-- Task brief --
Word for word, transcribe the records that follow.

-- Exercise input --
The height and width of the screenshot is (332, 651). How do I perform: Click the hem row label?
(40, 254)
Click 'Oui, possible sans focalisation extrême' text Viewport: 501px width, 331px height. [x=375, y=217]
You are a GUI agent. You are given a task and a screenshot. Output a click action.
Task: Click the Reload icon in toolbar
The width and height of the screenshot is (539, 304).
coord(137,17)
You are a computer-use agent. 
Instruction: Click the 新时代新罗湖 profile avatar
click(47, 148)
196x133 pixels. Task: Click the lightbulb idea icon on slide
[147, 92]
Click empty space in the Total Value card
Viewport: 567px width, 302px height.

-- Answer space --
The height and width of the screenshot is (332, 651). How do I perform: Click the hem row label?
(40, 254)
Click 'Oui, possible sans focalisation extrême' text Viewport: 501px width, 331px height. [x=375, y=217]
You are a GUI agent. You are given a task and a screenshot. Output a click action.
Task: Click the Reload icon in toolbar
The width and height of the screenshot is (539, 304).
coord(137,17)
You are a computer-use agent. 
Instruction: Click the 新时代新罗湖 profile avatar
click(47, 148)
196x133 pixels. Task: Click the lightbulb idea icon on slide
[147, 92]
Click empty space in the Total Value card
Viewport: 567px width, 302px height.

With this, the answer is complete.